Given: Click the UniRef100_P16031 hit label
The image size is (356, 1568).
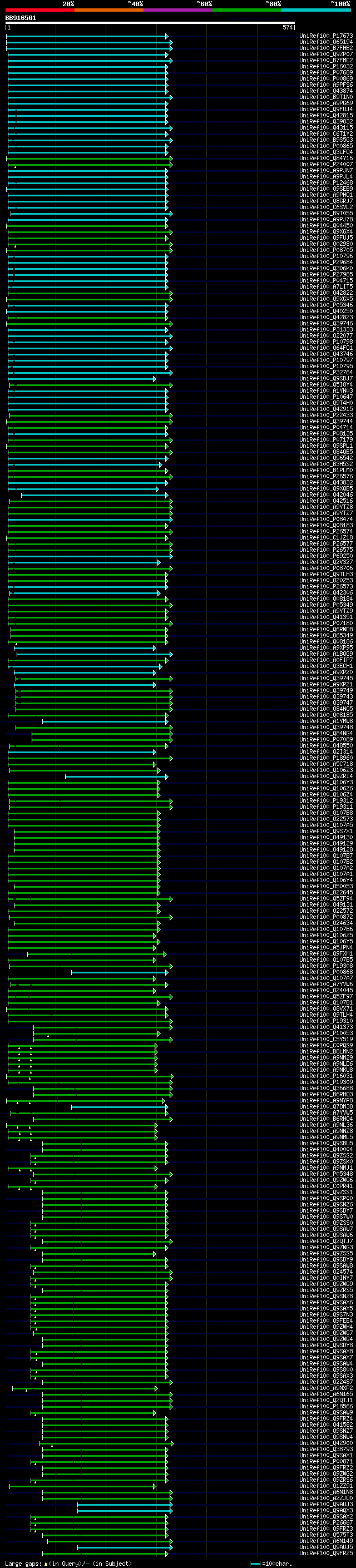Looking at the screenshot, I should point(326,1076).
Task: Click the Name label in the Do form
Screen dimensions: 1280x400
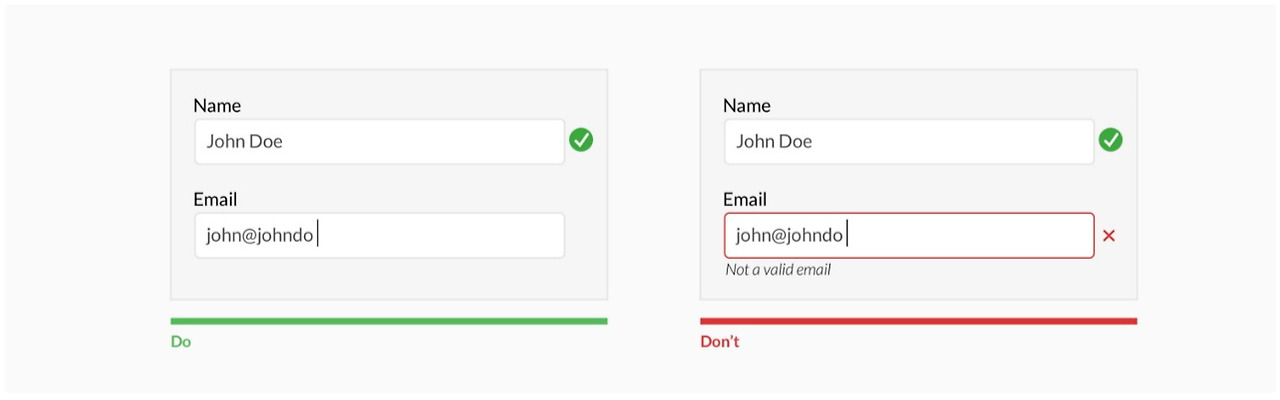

--

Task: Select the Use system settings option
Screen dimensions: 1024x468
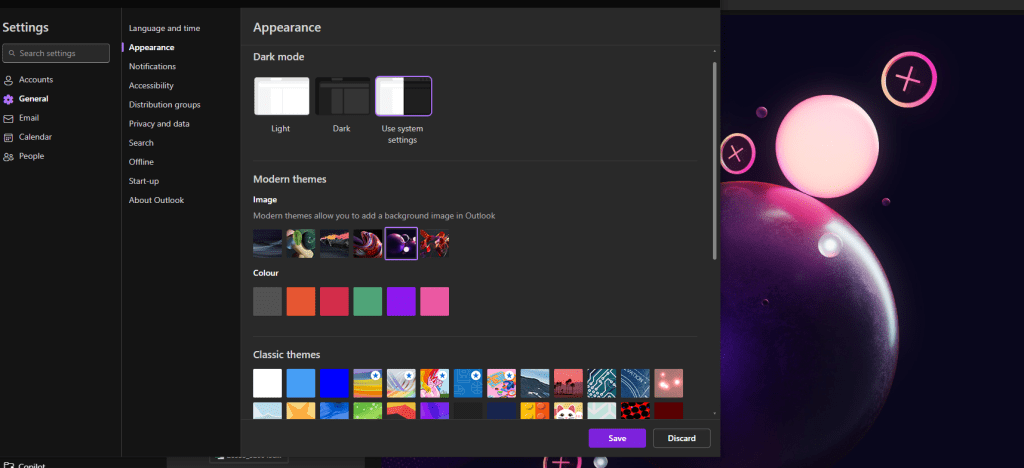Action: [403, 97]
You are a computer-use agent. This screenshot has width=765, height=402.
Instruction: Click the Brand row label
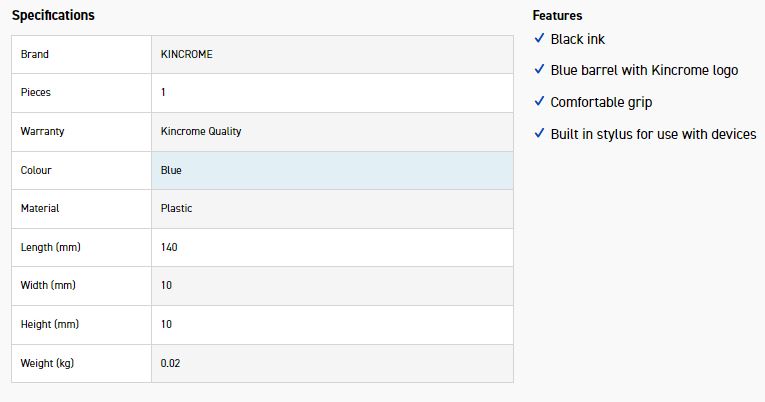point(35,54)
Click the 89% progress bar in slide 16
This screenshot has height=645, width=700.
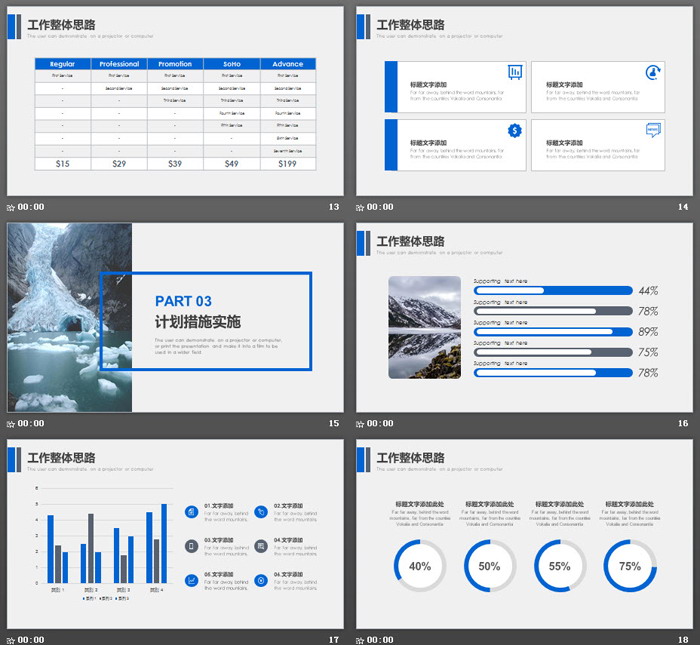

§ The task: An exact copy is needed of the entries above, starting at the line that holds "Given: Click the UniRef100_P16031 hit label" and stopping at the line that holds "Screen dimensions: 1280x400", both kept; pictures stay out.

§ Solution below:
Given: Click the UniRef100_P16031 hit label
The image size is (356, 1568).
Looking at the screenshot, I should point(326,1076).
Task: Click the Name label in the Do form
Screen dimensions: 1280x400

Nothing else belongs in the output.